┌──
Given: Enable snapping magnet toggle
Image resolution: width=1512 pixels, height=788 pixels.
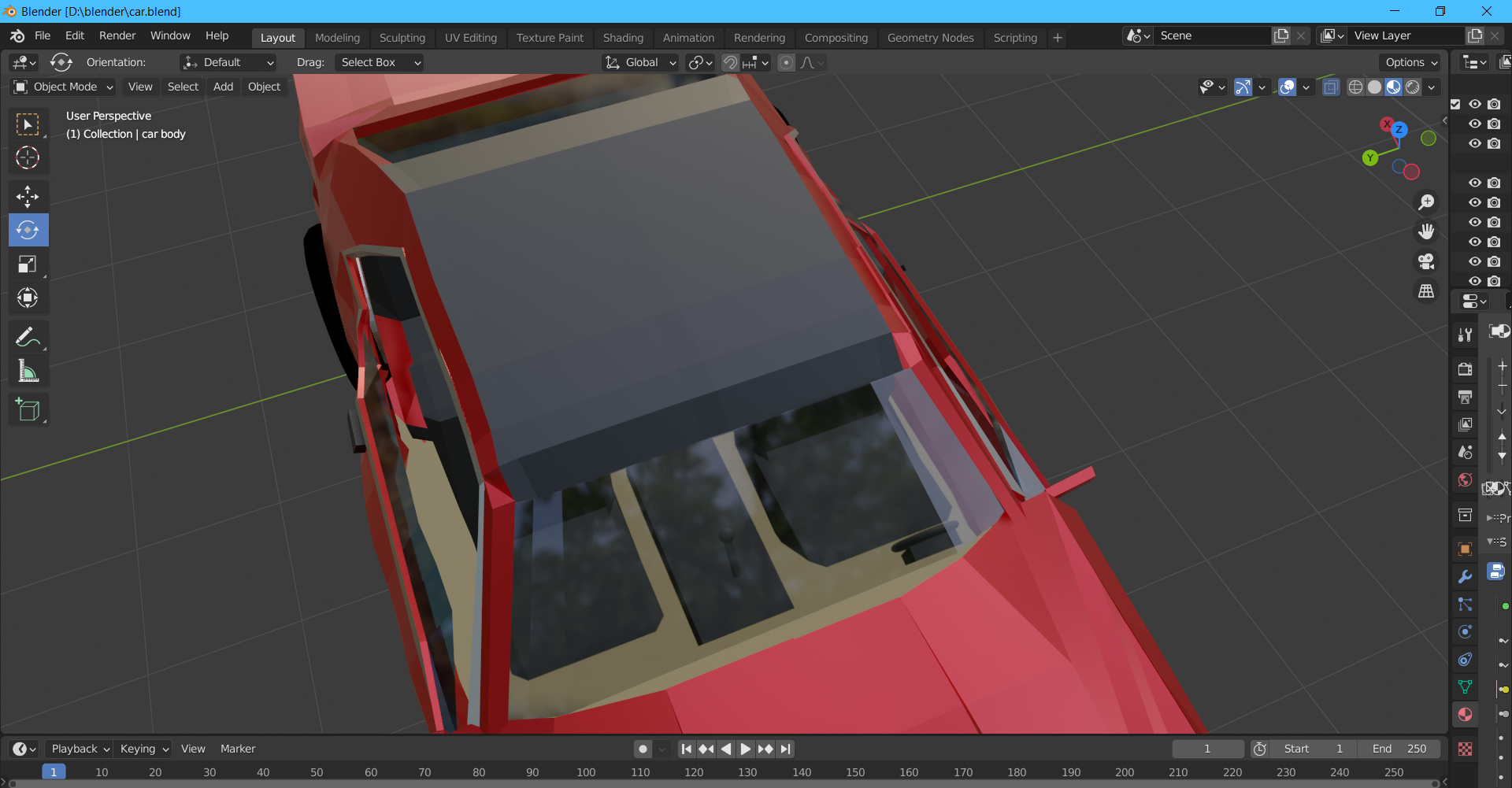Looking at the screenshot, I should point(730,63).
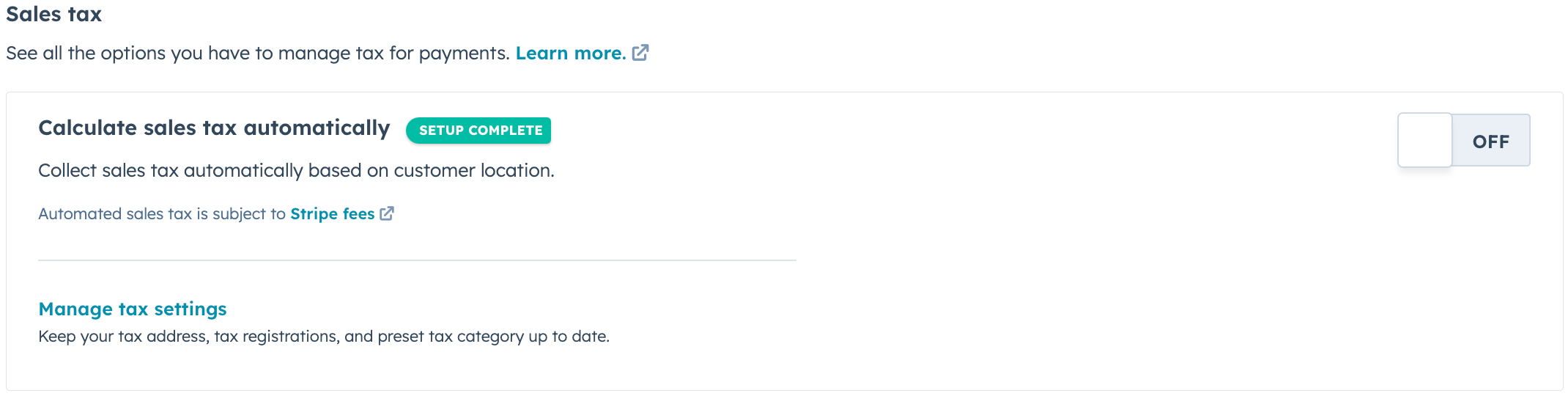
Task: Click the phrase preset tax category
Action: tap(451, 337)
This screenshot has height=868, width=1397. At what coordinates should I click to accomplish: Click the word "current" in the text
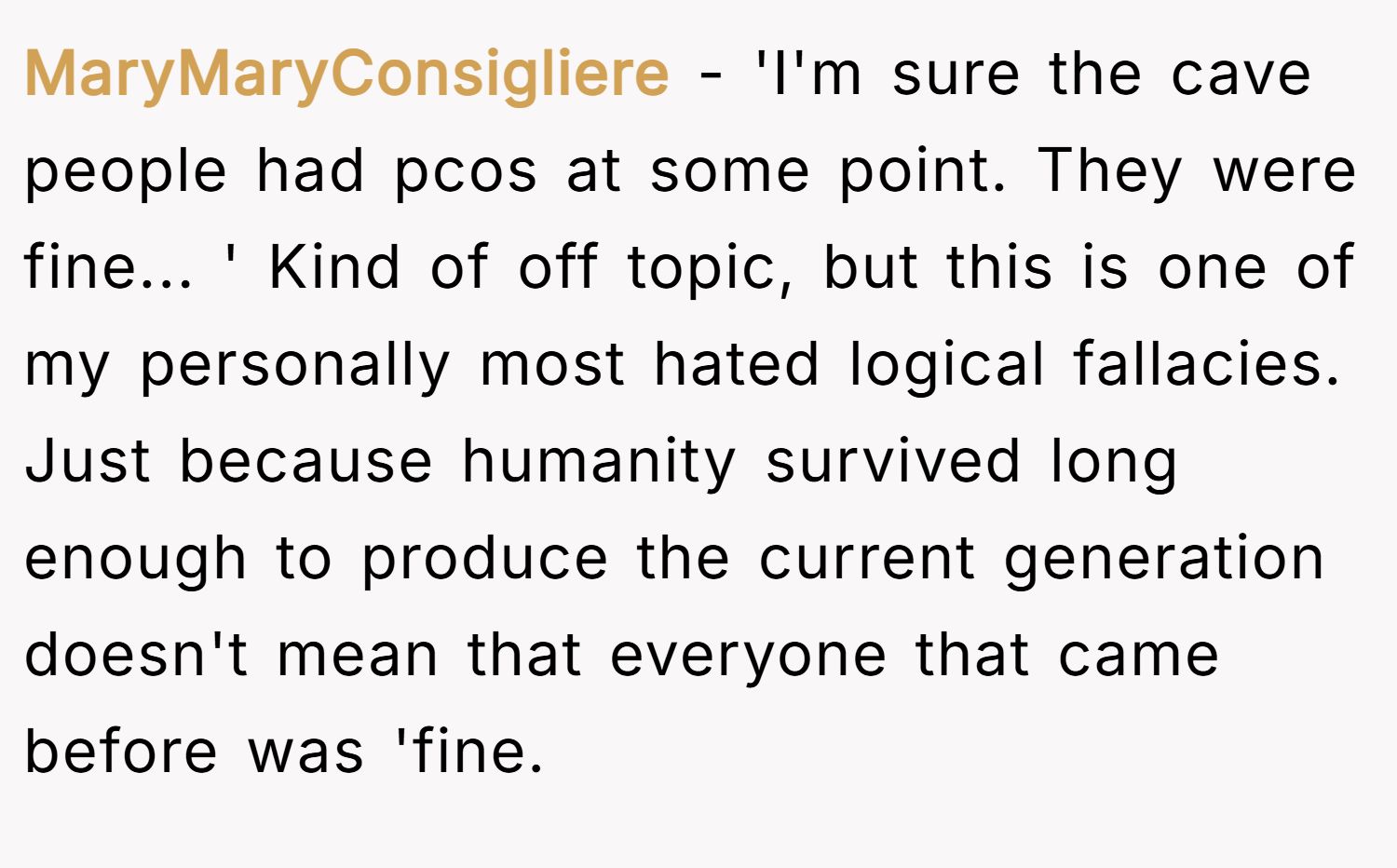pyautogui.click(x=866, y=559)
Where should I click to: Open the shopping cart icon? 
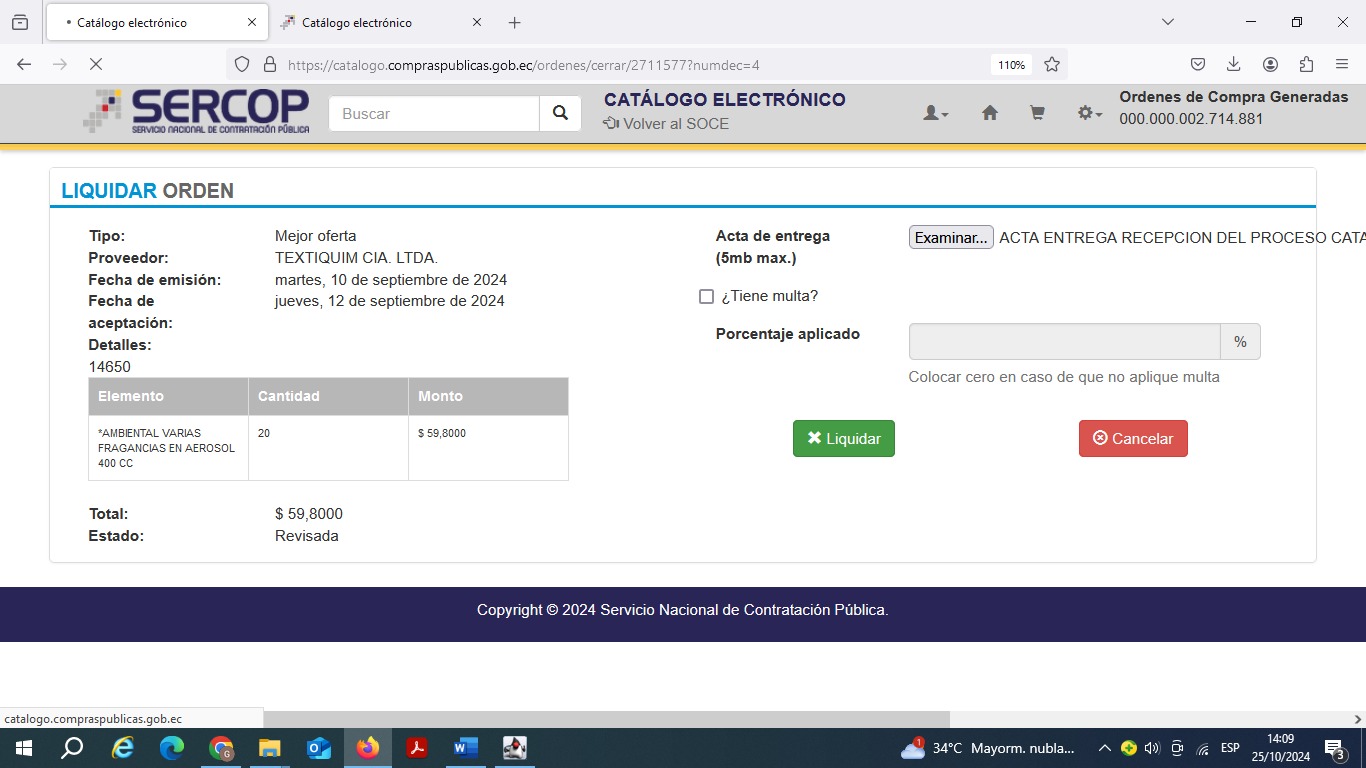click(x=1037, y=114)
└──
Give every line of the entries above as a JSON list of strings, one string per line, with blank lines skipped and the pictures left out.

### Written solution
[
  "Given: Enable snapping magnet toggle",
  "Image resolution: width=1512 pixels, height=788 pixels.",
  "Looking at the screenshot, I should point(730,63).",
  "Task: Click the phrase preset tax category",
  "Action: tap(451, 337)",
  "This screenshot has height=868, width=1397. At what coordinates should I click to accomplish: Click the word \"current\" in the text",
  "pyautogui.click(x=866, y=559)",
  "Where should I click to: Open the shopping cart icon? ",
  "click(x=1037, y=114)"
]